Critiques filtrées sur 4 étoiles  
Ce livre m'a fait vivre une expérience étonnante : je vous la raconte en deux mots.
D'abord, j'ai pesté : je ne comprenais rien ou pas grand-chose. le propos, métaphorique, allégorique, philosophique, symbolique me laissait plus ou moins à la porte. J'avais beau vouloir entrer, rien à faire. Il me semblait parfois m'approcher du but : tiens, c'est peut-être une quête de la Vérité dont il est question. Oui mais quelle Vérité ? N'y a-t-il qu'une Vérité ? Non, c'est plutôt l'histoire d'un looser halluciné, paumé et frappadingue (c'est lui qui le dit), vivant en marge d'une société plutôt violente, un homme qui chercherait à atteindre une espèce de royaume (perdu?) où régnerait encore l'innocence. Oui, c'est plutôt ça, une espèce de parcours spirituel vers une forme de pureté qui n'existe plus dans notre monde sinon sous forme de traces, notamment dans l'Art et peut-être aussi dans la beauté de la nature. Encore faut-il être capable de la voir, cette beauté, qui peut n'apparaître que de façon fort éphémère. « Lorsque l'on agit contre son propre intérêt (lorsqu'on se sabote), [comme le fait le narrateur] c'est toujours par fidélité à une chose plus obscure dont on sait secrètement qu'elle a raison. »
Contente de mes interprétations, je retombai cependant quelques pages après dans des sphères plus ou moins nébuleuses dans lesquelles je poursuivis ma lamentable errance.

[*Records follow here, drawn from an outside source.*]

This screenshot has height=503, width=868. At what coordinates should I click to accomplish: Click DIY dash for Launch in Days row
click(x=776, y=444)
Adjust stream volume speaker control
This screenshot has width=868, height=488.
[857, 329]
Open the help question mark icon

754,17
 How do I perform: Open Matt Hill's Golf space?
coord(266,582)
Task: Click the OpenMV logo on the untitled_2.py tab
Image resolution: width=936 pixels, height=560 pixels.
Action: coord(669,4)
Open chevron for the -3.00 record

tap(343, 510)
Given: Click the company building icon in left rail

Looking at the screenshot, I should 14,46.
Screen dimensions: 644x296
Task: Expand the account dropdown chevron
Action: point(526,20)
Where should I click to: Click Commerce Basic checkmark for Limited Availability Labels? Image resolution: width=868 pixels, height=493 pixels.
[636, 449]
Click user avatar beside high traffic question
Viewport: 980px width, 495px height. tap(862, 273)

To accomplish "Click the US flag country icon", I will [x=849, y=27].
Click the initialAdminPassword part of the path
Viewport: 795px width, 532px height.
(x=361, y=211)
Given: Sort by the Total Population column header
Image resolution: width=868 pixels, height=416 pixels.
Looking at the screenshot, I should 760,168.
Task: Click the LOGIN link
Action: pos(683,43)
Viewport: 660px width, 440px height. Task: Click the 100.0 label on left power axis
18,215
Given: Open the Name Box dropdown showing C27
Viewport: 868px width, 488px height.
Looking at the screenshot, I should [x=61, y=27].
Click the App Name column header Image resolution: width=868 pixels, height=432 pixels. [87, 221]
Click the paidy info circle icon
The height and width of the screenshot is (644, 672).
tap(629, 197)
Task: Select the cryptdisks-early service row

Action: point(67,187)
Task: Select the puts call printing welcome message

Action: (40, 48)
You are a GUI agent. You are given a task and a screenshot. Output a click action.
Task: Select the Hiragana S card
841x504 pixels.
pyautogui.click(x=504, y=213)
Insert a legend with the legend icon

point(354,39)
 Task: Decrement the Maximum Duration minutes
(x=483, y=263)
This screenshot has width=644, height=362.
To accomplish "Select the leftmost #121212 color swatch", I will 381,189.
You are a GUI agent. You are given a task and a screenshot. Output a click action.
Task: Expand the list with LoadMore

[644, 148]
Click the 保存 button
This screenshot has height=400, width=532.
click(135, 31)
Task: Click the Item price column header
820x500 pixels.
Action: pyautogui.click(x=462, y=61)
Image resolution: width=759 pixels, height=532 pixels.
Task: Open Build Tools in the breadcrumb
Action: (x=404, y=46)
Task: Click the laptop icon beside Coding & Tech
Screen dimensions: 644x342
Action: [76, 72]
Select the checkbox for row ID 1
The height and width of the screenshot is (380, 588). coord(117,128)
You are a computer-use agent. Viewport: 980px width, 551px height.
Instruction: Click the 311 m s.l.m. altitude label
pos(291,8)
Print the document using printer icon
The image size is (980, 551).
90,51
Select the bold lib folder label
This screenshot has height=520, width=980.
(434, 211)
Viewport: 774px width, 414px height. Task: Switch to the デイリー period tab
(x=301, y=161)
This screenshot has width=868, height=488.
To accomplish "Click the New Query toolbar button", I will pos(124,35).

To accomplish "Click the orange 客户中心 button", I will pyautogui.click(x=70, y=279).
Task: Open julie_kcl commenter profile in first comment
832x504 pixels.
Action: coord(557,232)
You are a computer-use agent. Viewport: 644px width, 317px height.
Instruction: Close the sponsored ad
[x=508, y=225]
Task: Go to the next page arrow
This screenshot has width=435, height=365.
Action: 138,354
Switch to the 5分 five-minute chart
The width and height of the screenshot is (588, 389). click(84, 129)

Bon, très bien, me suis-je dit, si tu me résistes, sacré bouquin (oui, oui, il a quelque chose à voir avec le sacré ce bouquin!), je vais t'avaler d'UN COUP comme un verre d'alcool un peu fort (d'ailleurs notre narrateur picole pas mal dans le livre, de la vodka notamment).
Et je l'ai lu d'une traite cherchant ainsi à dompter l'animal sauvage (il est aussi question d'animaux sauvages dans le livre!)
Et là, MIRACLE, tandis que je voulais au plus vite en sortir, j'y suis rentrée. En effet, alors que j'avais cessé depuis longtemps de chercher un sens à tout, tout me parlait. J'étais sous l'emprise.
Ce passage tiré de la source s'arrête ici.